On the 9 February 2017, the CJEU ruled on the case C-21/16 Euro Tyre BV.
Euro Tyre is a Portuguese branch of a Dutch Company, Euro Tyre BV. The dispute concerned multiple intra-community supplies made by Euro Tyre between 2010 and 2012 to a group company, Euro Tyre Distribución de Neumáticos (Spanish established company). At the time of those supplies Euro Tyre Distribución de Neumáticos was only registered as a taxable person for the purposes of VAT in Spain, it was not yet registered on the system of taxation on intra-community acquisitions or registered in the VAT Information Exchange System (the ‘VIES system’). In March 2013 the Spanish tax authorities granted Euro Tyre Distribución de Neumáticos the status of intra-community operator with retrospective effect from 1 July 2012 (Euro Tyre expected to have achieved retrospective effect to 2010).

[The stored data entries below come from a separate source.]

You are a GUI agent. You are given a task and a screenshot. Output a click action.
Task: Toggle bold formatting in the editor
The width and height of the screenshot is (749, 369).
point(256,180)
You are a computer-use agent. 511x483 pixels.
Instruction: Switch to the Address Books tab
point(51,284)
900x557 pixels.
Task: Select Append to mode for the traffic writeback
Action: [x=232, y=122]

Euro Tyre treated these supplies as being exempt with credit (the UK equivalent of zero rated).
Following a tax audit in Portugal, the Tax Authority, for the periods from 2010 to June 2012, declared that the conditions for exemption has not been met as the customer had not been registered as intra-community operator in Spain. Following this, the Tax Authority issued an assessment plus interest for output tax which in their view should have been payable. The Tax Authority did not consider their to be any fraud in this instance.
Euro Tyre appealed the assessments on the basis that the condition to be registered as an intra-community trader does not appear in Article 138 of the EU VAT Directive and is only a formal requirement imposed by Portugal. Consequently, it met the conditions to exempt its supplies.

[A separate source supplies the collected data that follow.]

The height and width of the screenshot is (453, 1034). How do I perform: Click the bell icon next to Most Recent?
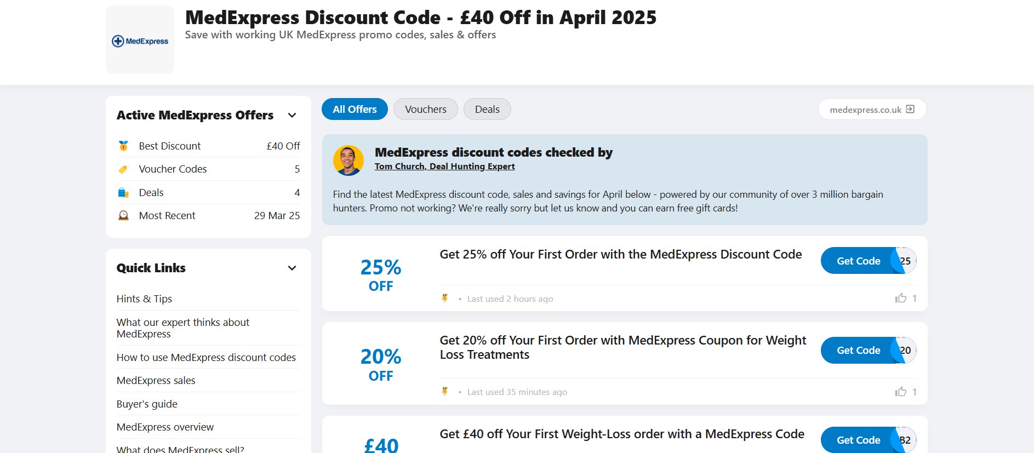pyautogui.click(x=123, y=215)
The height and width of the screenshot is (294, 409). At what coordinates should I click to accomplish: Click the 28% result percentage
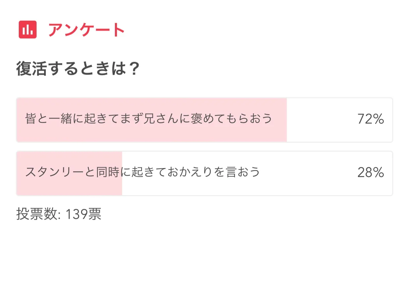pos(370,173)
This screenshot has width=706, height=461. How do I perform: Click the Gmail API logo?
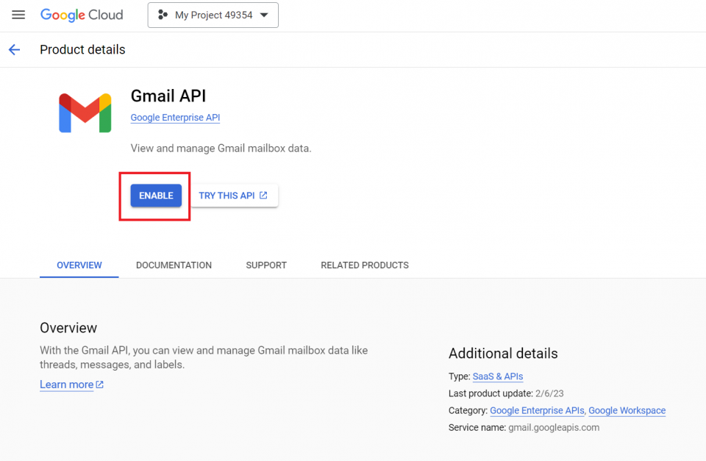pyautogui.click(x=85, y=112)
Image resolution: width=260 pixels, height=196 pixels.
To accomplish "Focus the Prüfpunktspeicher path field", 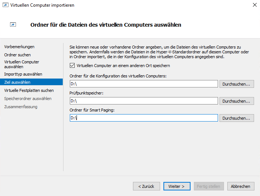I will coord(143,101).
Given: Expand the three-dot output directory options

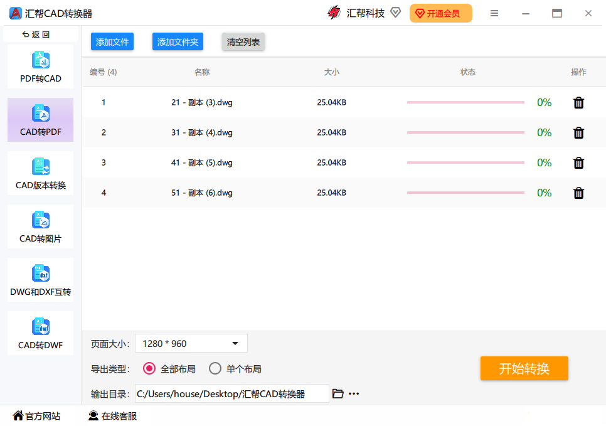Looking at the screenshot, I should [354, 393].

The CJEU upheld Euro Tyre’s position with its ruling by stating:
Article 131 and Article 138(1) of the Council Directive 2006/112/EC of 28 November 2006 on the common system of value added tax, must be interpreted as precluding the tax authority of a Member State from refusing to exempt an intra-community supply from value added tax on the sole ground that, at the time of that supply, the purchaser domiciled in the territory of the Member State of destination and who was in possession of a valid identification number for the purposes of value added tax in that Member State is neither registered in the Value Added Tax Information Exchange System nor comes under a system of taxation on intra-community acquisitions of goods, where there is no sound evidence pointing to the existence of fraud and it is established that the basic conditions of the exemption are fulfilled………

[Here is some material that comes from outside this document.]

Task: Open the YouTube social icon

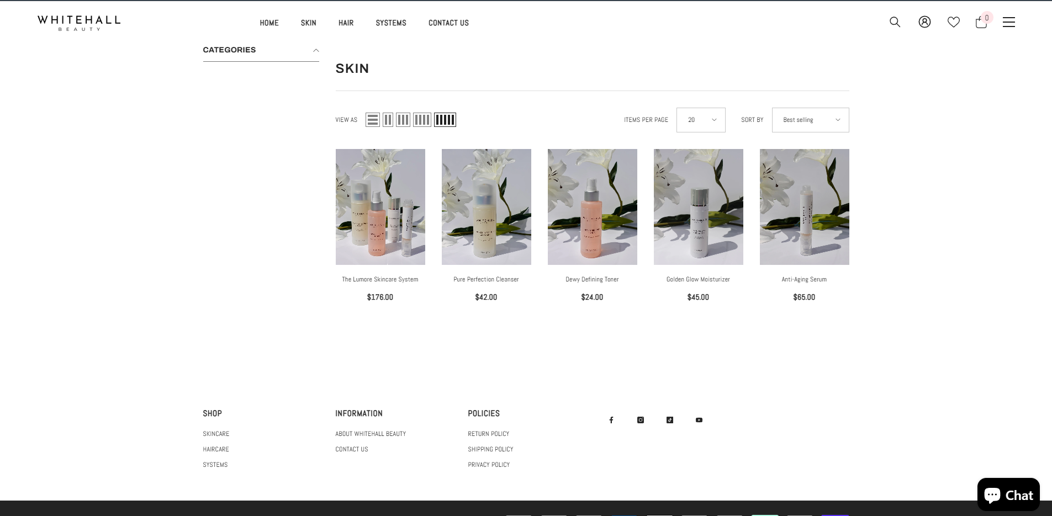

This ruling is a positive outcome for businesses as it reinforces the conditions that must be met for exemption to apply when an intra-community supply of goods takes place.
Companies trading cross border in countries which require a separate registration on VIES or as an intra-community trader should always look to fulfil local registration requirements. Doing this will help to prevent misunderstanding and disputes with the tax authorities. However, the case does reinforce the point that in instances where these technical conditions are not met then the tests laid out in Article 138 will still have preference and hence exemption can be applied to genuine intra-community transaction.